Musings on Julio Nakpil’s “Deus Omnipotens et Misericors (Requiescat et pace), Marcha Funebre” (1943)

The Research Center for Culture, Arts and Humanities of the University of Santo Tomas, Manila, was in the middle of retrieving and publishing the works of the Filipino composer Julio Nakpil (1867-1960) when we were locked down by the pandemic.

Manila was put on Enhanced Community Quarantine (ECQ) starting March 15, 2020.  Mobility was restricted.  Schools and offices closed down.

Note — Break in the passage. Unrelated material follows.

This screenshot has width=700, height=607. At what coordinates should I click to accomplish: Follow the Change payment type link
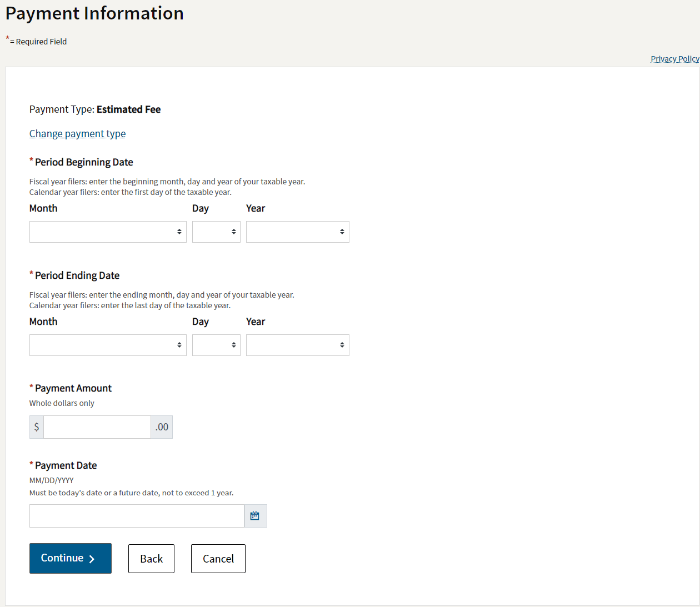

Theatre productions and music concerts were cancelled, and streets emptied as people stayed in the safety of their homes.

As I worked on the Nakpil project during the lockdown, I was reminded of his composition “Deus omnipotens et misericors” (Requiescat in pace), a funeral march that he composed in 1943 against the backdrop of world war 2. This symphonic ode was dedicated “to the memory of those who have fallen during the night…” (“a la memoria de los que han caido durante la noche.”), especially to his dead comrades who fought with him in the battle for freedom.

Music as a symbolic representation of grief over the experience of death, is embedded in this composition by Nakpil. With little education and with very little training in music, he was a witness to the Japanese Occupation of Manila during WWII in 1943.  He composed this funeral march to help him come to terms with his experience, to be able to endure the pain and possibly to escape from the vicious reality of those times.

The Deus Omnipotens et Misericors, commences with a hollow deathly sound in the bass accompanied by a foreboding low lying melody. He brings in sporadic notes of the flute in the high register to bring tension against the foreboding and lugubrious reality.  Interspersed with the pathetic low registered sound are lovely harmonic melodies that reminisce of a beautiful past, or of the prospect of a bright future that is yet to be known.

Nakpil’s funeral march is a lament of an artist struggling to understand and find solution to the terror and despair brought by destruction to humanity. It is in the arts that he found solace and a glimmer of hope to continue on in his fight.

Today, as the world experiences another unprecedented situation with the “ghost enemy” of the COVID-19 virus, humanity is again under attack. With the economy shut down and people dependent only on the government for support, a funeral march like Deus Omnipotens et Misericors is an apt expression about what is happening, most especially to the arts. It is my hope that the Arts it will not be among those fallen in the night and the subject of other funeral marches in ages to come. 

Maria Alexandra Iñigo Chua, PhD is the Director of the Research Center for Culture, Arts and Humanities of the University of Santo Tomas, Manila, Philippines.